» **What is being asked**: Copy the listing from the line containing "Task: Expand the" through its end, inclusive, replacing "dropdown" with "menu" and leaving everything else unchanged. Omit the pictures.

--- START OF Stored data ---

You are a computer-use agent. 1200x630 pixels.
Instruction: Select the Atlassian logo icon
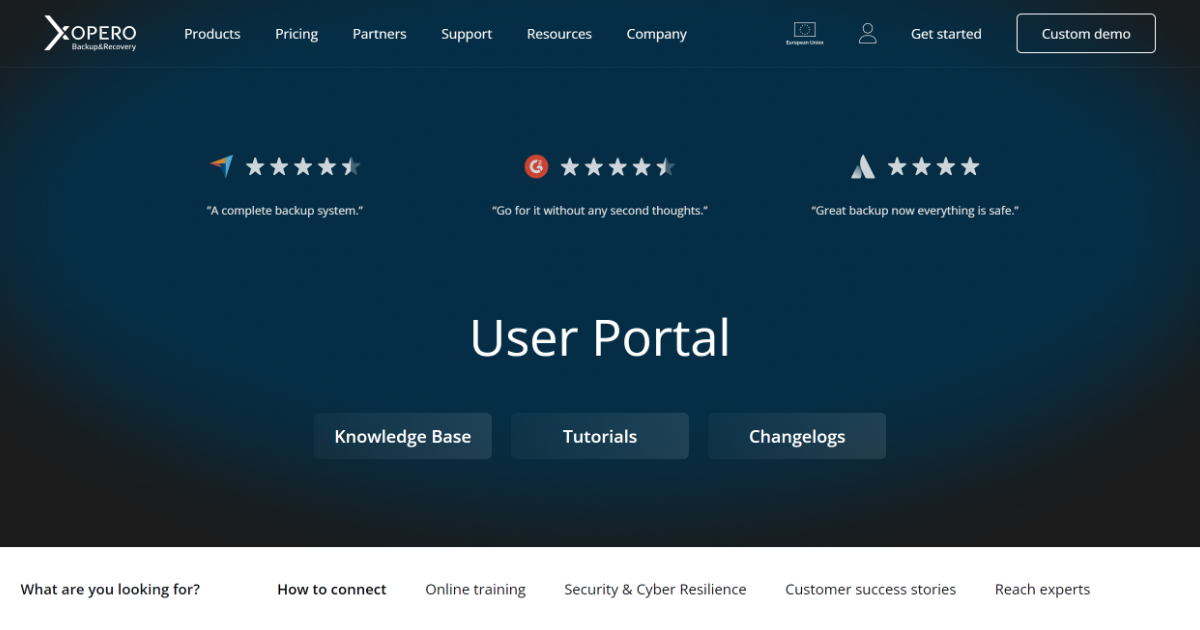click(x=862, y=166)
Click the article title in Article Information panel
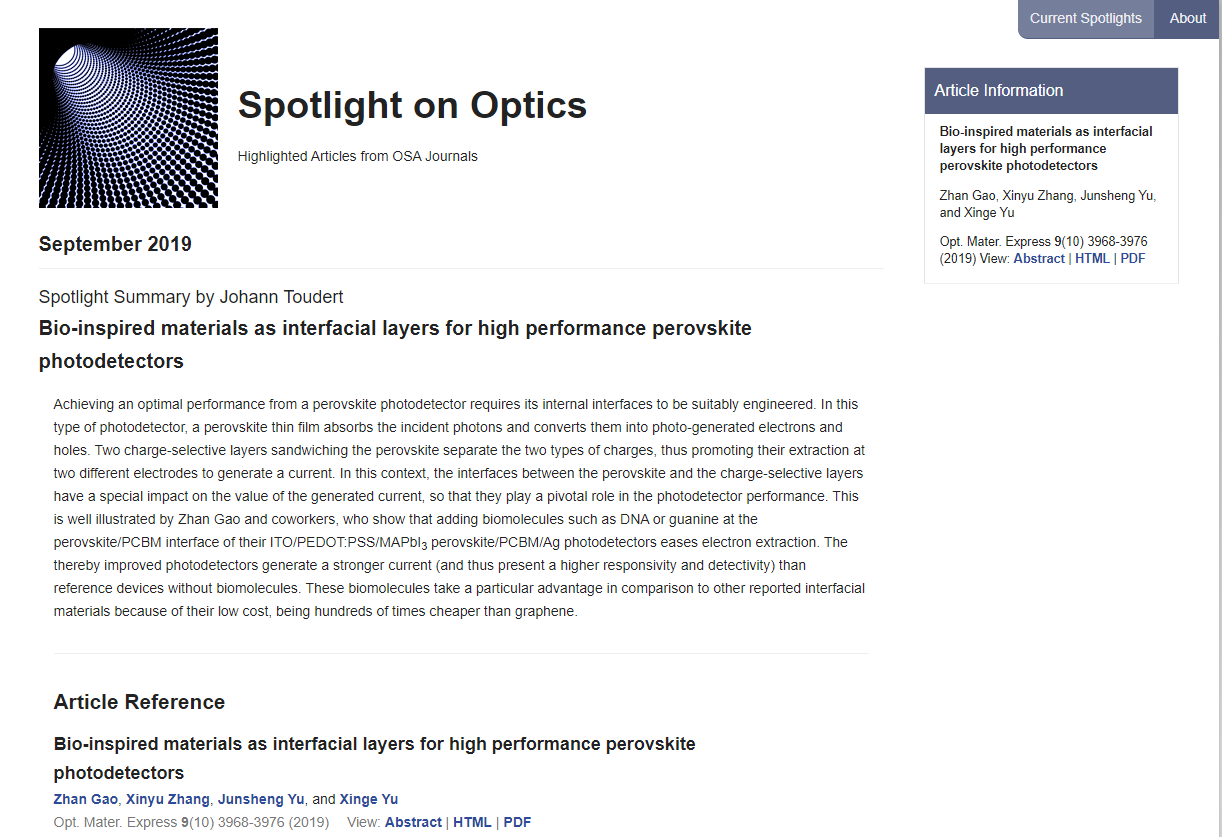 tap(1046, 148)
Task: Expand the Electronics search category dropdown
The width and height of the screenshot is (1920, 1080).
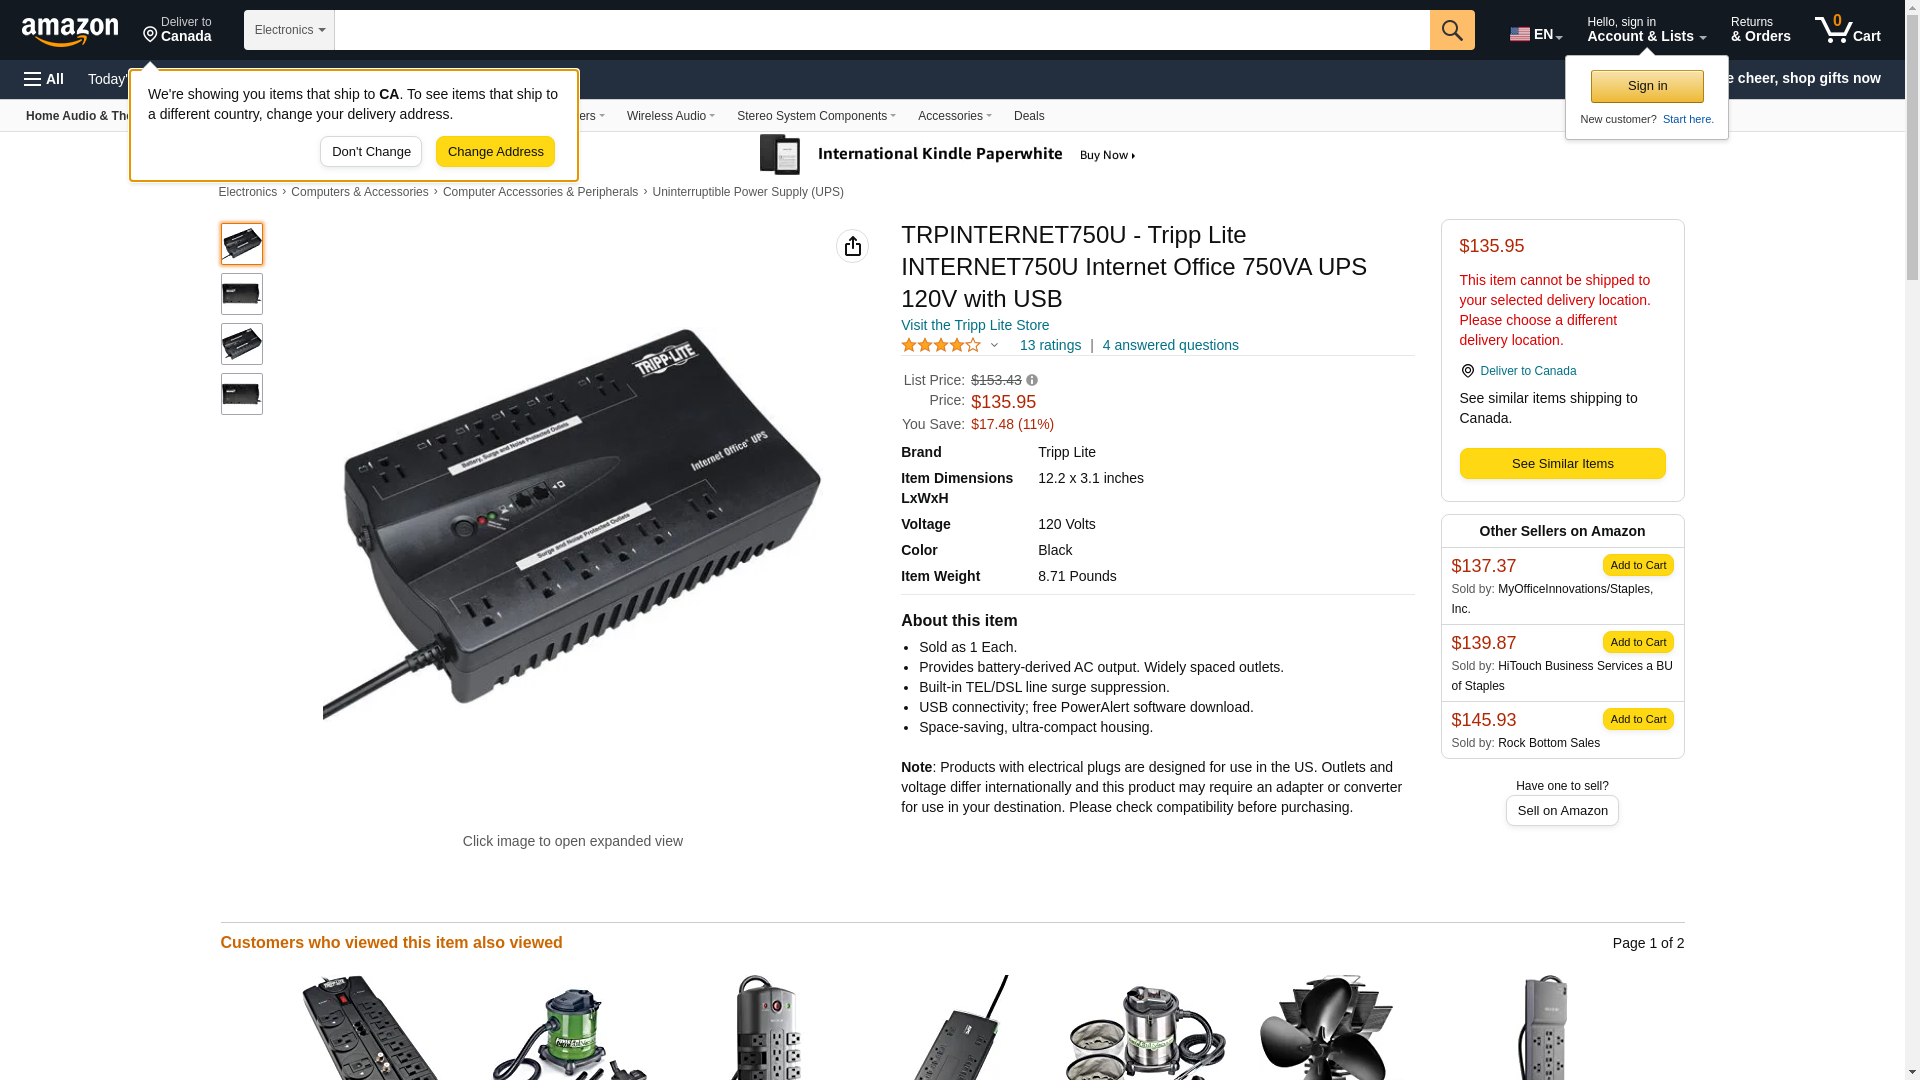Action: click(x=289, y=30)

--- END OF Stored data ---

» **Reply**:
Task: Expand the Electronics search category menu
The width and height of the screenshot is (1920, 1080).
Action: click(x=289, y=30)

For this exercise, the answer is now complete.